Of course, you are worth doing it just for yourself and you shouldn't feel guilty - but you will do, so the above is a very valid and true way of reframing it.

TorroFerney · 18/07/2025 12:50

Asabat · 05/07/2025 18:56

Oh god, thank you all, am having a bit of a weep, but with relief. These replies are so helpful to hear from people who get it. But this: "She was who she was as a mother, but this is who I am as a daughter." - is my problem.

As I get older I understand her difficulties (with hormones, with her place in the world, with the breakdown of her relationship with my father) and I feel like she wasn't evil, just inadequate and unsupported, but but as a child I couldn't be the one to solve that (though god I tried).

I think though that I need not to borrow trouble by anticipating crisis, and I have to keep reminding myself my perception of the world is not hers, so I always suspect she is less bothered thatn I would be.
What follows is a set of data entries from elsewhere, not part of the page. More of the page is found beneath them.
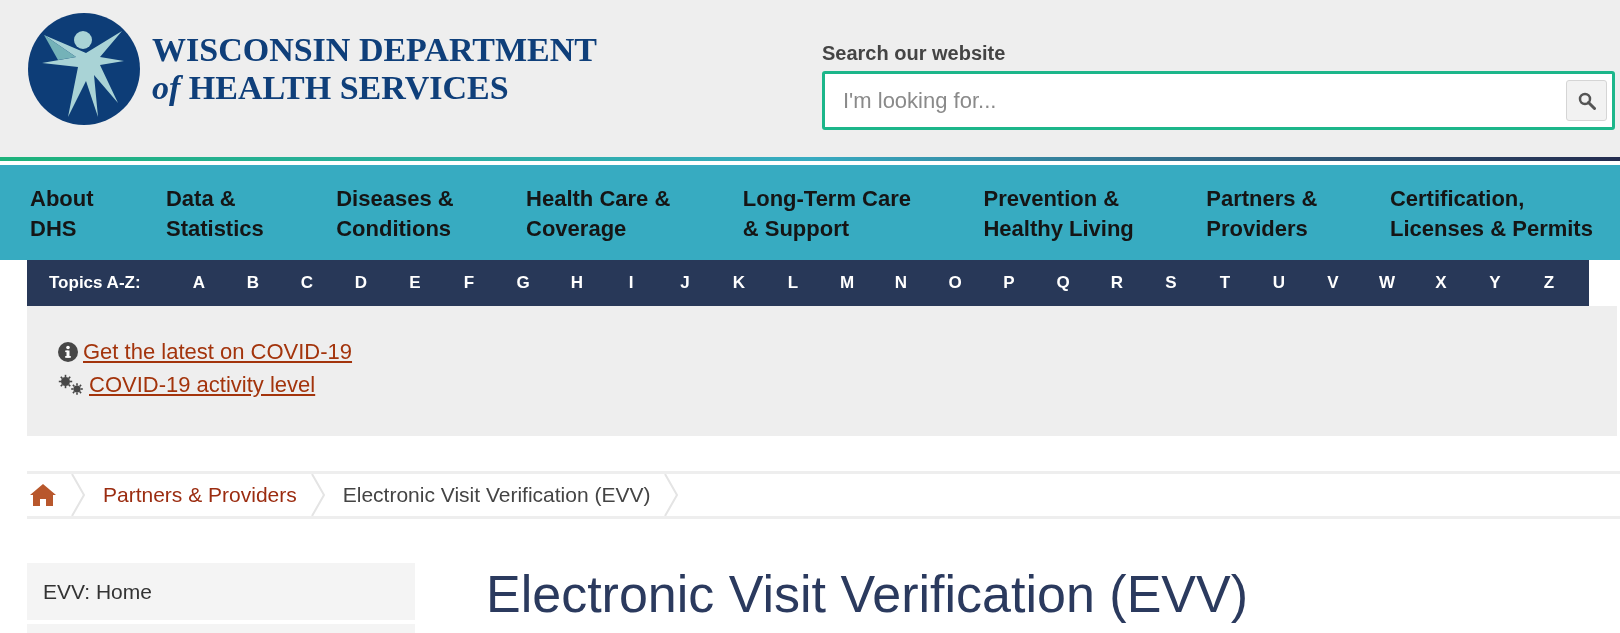 The width and height of the screenshot is (1620, 633). Describe the element at coordinates (218, 352) in the screenshot. I see `alert-link: Get the latest on COVID-19` at that location.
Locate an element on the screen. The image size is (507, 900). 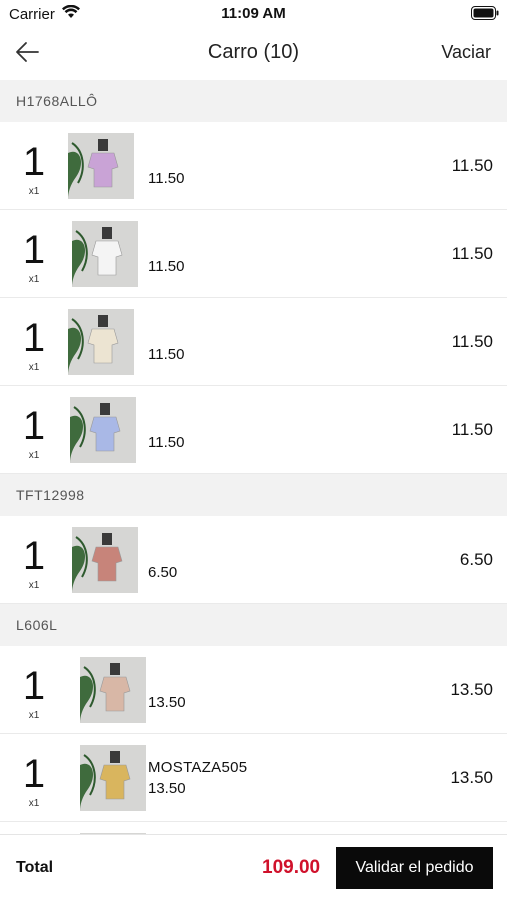
checkout-button: Validar el pedido is located at coordinates (414, 868).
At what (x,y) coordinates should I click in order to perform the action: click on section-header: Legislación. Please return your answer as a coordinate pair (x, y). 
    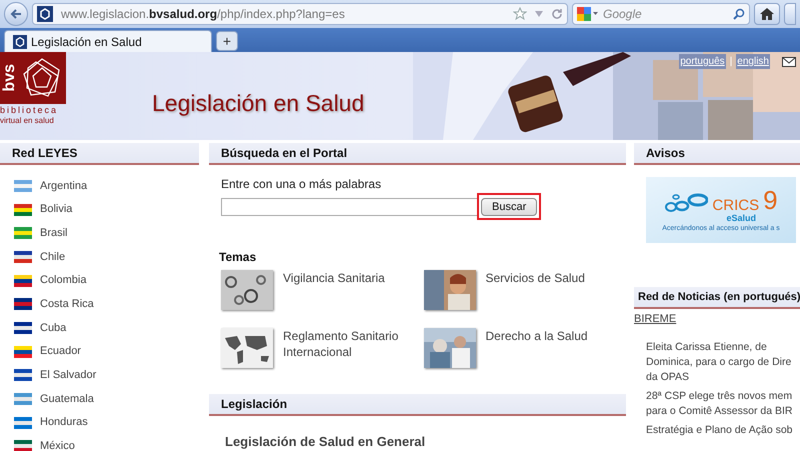
    Looking at the image, I should click on (418, 405).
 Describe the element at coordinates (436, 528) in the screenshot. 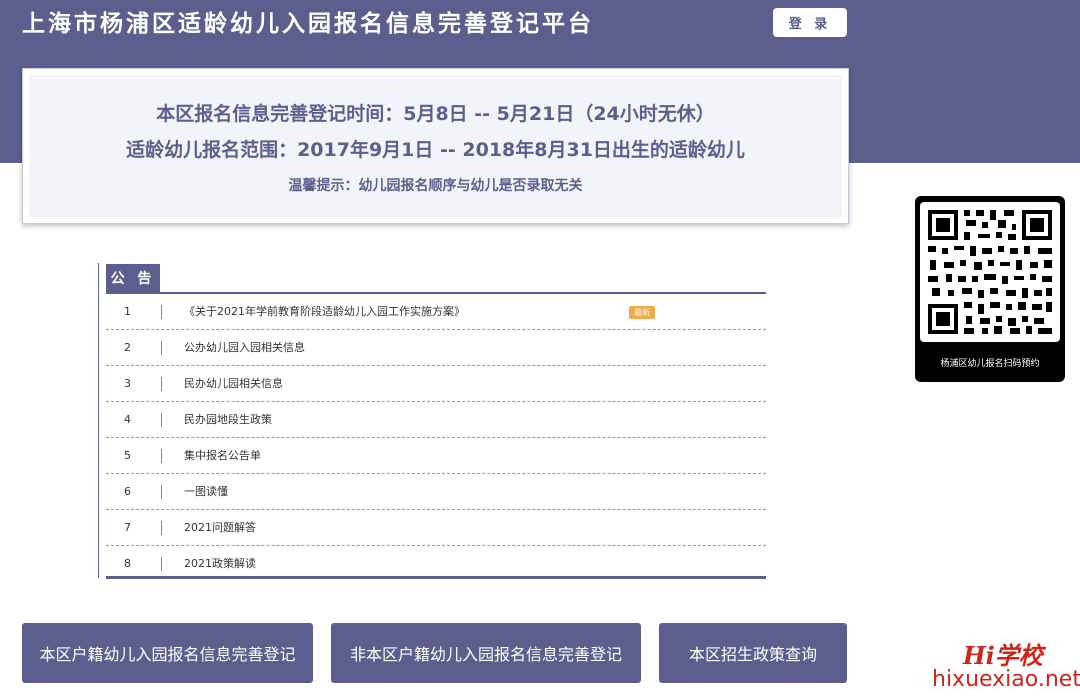

I see `notice-item-7: 7 2021问题解答` at that location.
I will continue to do teh infrequent updates and check in, but try not to offer more. When crisis comes, if it does, I will deal with it then.

Yes that's the thing isn't it, you feel sorry or whatever imagining how you would feel but they don't feel the same, and you can't know or be responsible for how another adult feels - but lots of us have been conditioned that we are there to do exactly that by poor or emotionally immature parents.

You imagine them sitting there feeling lonely and dying for you to contact them or visit them - that's a story that we make up, it's simply not true in some cases, and if it is that doesn't mean we should get in touch.

MustardGreenAndPlum · 19/07/2025 14:51

Have you been on the Stately Homes thread? I’ll try and find the link. Basically someone challenged their parents about their upbringing and the parents replied “But we took you to stately homes!”

And the Elderly Parents section is also very helpful.